Dance as an instrument: a reflection on the return to dancefloors

On the first time dancing post-restrictions.

Art by Chloe Callow.

Until now, it had been more than a year since dancing had been allowed in Sydney’s local venues. An experience that would strike many as a rite of passage in one’s final year of school was positively unattainable for many, making its resurgence a surreal experience for the niche group that graduated amongst the past year’s insanity. And yet, it is one that feels profoundly natural. As someone who only truly felt it for the first time last Friday night, it stands out as profoundly familiar, even as a newcomer. The simplest way to describe it would be to say that it feels absurd to imagine that it hasn’t been the norm for these thirteen months, and even stranger to imagine it disappearing once again.

As a musician myself, it is easy to distinguish the stark difference that one feels when sitting down to music, and being able to roam freely. It affects the energy, the volume, and even the actual speed of the music in the best ways possible. A band has no reason to extend themselves one more time deep into a song if there’s no means to react — plainly dancing makes the audience an instrument to be played. The emotion of a crowd is just as important to the quality of music as that of the band. This is something you can feel as a member of both crowds, as I did on one night soon after restrictions were lifted — being first a musician and then joining the audience for the following act. The greatest difference I noticed on stage is the new meaning that dancing brings to rhythm. You can feel this most in the emphasis you have to put into the flow of your music, with dancing allowing any individual member of the band to take a back seat or even stop playing in light of the percussive force delivered by strangers some thirty centimetres away. I felt this strongly myself, often leaving my band, Alpha Goose, on the stage to join the audience towards a song’s end, allowing the rhythmic energy of the dancefloor to carry the tune far longer than would be wise or enjoyable without them. This exchange gave a purpose to our performance that we previously deeply desired.

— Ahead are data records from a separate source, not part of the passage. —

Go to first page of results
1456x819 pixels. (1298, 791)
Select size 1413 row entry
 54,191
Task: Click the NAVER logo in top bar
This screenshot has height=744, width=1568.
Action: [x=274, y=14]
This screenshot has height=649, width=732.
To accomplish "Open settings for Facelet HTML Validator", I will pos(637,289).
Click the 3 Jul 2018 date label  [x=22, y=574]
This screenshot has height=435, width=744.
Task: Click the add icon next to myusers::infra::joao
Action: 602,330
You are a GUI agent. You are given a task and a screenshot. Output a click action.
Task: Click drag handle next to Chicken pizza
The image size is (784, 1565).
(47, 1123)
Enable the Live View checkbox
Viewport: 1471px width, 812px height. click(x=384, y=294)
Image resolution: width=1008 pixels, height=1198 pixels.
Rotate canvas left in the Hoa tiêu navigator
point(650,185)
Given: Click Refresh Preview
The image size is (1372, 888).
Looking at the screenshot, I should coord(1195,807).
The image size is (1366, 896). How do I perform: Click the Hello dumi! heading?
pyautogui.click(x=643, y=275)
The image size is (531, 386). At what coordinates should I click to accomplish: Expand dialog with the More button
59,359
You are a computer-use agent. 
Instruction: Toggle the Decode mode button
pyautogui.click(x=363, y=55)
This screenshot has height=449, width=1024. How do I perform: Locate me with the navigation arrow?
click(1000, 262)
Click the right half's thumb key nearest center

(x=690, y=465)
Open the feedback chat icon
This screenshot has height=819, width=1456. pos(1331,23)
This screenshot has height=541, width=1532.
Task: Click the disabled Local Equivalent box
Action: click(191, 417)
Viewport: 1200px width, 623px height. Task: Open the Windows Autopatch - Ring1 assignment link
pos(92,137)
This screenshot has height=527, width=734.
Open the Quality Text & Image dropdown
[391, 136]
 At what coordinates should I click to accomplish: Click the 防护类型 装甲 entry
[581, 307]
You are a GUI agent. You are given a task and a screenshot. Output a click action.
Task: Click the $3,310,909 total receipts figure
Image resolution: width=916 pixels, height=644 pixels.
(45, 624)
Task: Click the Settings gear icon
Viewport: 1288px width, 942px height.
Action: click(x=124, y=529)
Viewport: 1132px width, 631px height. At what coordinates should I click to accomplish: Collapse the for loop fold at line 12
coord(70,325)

Frankly, dancing is as important to music performance as the music itself, and its role as an artform is meaningless without being able to influence and affect people and the way they act. Dancing is much less a practice of tradition, and a natural element of human celebration and communication — leading my experience playing to a dancing crowd on Friday to be nothing short of revelatory.

However, there’s also the crucial impact that dancing has on the viewer, which I also experienced in the viewing of the band that followed us, Starcrazy, that night. As I swapped roles between performer and admirer, I realised the profound similarities between the two. As I’ve already stated, the audience exists as no less than a main instrument to a performance’s extravagance, and as such my role in the music being produced didn’t seem to diminish no matter where I was in the room. In this setting, where dance was previously absent, I had the right to add rhythm and feeling, which was inaccessible to myself when playing guitar and singing. The freedom I felt when dancing allowed me to add extraneous percussion and exaltation at any point I felt necessary. I was not bound by a score, and in this sense a dancer is the true conductor of a concert. The hollering and mindless movement delivered by the 150-odd sweaty forms present on the night had more power over the band than vice versa. Put simply, in dance, the line between observer and performer is banished.

Thus, overall, I can recommend nothing higher in this time than to experience such a feeling yourself. After so long without it (or rather, without feeling it before) it is easy to dismiss the role dancing has in music and human expression. We listen in our headphones, our cars, our stereos, but the only way to truly feel music’s power is to be there. In a time where physical interaction is progressively rarified, there is nothing more important than to become a tangible part of this expression.